Flicking her hair back, Madelyn slowly nodded. "It's fine. It's just some silly thing from a long, long time ago."

She avoided looking at the yellow house and prepared to put on her belt. Hector cursed and dug through his equipment. After a minute, he asked, "Made...you remember where you put your mic?"

With a frown, she felt around her pockets and satchel. "Uhhh, I thought I gave it to you."

Hector started marching back to the house but Madelyn put a hand up and said, "It's mine. I lost it. I'll find it."

He again asked if that was alright. Paul even gave a quick look. She nodded and muttered, "Yeah. I'm not gonna cause a fuss."

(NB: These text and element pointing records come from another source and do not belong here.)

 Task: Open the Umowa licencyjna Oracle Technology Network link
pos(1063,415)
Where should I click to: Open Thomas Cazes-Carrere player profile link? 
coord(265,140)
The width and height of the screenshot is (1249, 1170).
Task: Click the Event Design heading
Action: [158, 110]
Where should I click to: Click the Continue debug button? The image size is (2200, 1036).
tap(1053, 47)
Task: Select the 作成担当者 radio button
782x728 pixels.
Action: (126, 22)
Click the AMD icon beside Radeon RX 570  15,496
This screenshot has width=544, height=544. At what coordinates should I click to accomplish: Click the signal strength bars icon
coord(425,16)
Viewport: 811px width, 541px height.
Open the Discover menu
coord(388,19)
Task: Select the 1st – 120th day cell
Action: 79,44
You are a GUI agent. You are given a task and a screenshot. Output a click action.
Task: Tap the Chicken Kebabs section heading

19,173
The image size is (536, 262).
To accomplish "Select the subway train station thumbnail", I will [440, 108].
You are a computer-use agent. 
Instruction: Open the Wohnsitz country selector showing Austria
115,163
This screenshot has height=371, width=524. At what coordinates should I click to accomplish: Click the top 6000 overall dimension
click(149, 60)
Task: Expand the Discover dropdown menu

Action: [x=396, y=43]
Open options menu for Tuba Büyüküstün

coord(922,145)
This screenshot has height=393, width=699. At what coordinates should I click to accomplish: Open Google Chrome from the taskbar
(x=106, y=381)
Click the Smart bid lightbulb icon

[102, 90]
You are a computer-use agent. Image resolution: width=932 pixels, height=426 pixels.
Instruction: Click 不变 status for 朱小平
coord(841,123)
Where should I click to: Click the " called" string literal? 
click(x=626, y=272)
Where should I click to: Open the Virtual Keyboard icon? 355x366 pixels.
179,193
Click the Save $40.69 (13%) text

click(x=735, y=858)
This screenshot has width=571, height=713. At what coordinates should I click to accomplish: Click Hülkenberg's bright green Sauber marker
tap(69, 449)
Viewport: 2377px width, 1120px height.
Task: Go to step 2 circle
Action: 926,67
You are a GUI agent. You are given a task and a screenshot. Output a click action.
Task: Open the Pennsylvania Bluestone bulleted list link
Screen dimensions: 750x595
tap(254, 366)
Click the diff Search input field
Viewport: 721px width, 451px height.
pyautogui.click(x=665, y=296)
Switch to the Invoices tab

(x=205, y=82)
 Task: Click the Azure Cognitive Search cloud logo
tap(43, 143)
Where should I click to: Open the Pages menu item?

She knocked on the front door of the house. No answer. Pressing on the knob, it swung open.

"Miss...Pritchard? I'm just checking for some lost equipment. Is that alright?"

Still, no answer. The house was quiet aside from the noisy icebox in the kitchen. Scanning around, Madelyn noticed shoes and slippers down the hallway. Turning, she frowned at the straw hat on the couch. Scouring the area turned up nothing.

On a whim, she lifted the straw hat. Or tried to lift it. Tilting it up, she set it on the carpet with a ruffle and a "THUNK". On the couch, under the hat, was her mic. She shook her head.

Searching around, she called "Miss Pritchard" and then "Linette" a few more times, still without an answer.

Trying to step around the shoes and slippers, she banged her toes into them and groaned for a few seconds before the pain passed. She scooted them across the floor but didn't try to pick them up. With a grin and a snicker, she took a deep breath and said a clear, "Thank you" to the empty house.

Returning to the van, Hector relieved her of the mic.

Paul cleared his throat and announced, "Ready to return to civilization? I gotta update a few people and that wildfire over in the Pinecrest area might be worth checking on. Not sure what we're gonna do with this. Another Hollywood fame thing, right?"

Hector gave a slow, methodical nod and muttered, "I guess, man. Made?"

Madelyn held her heels slightly off the carpet like she was hovering. She gazed up and responded, "Yeah. Just a little girl with a big imagination."

For the whole time it took to make a wobbly U-turn with rocks rattling against the undercarriage of the van, Madelyn peered out the window. She gazed at the brilliant, stark blue for some sign of a form or shadow across the sky. She thought she saw something but soon convinced herself it was just an electrical pole, even though she never saw it again.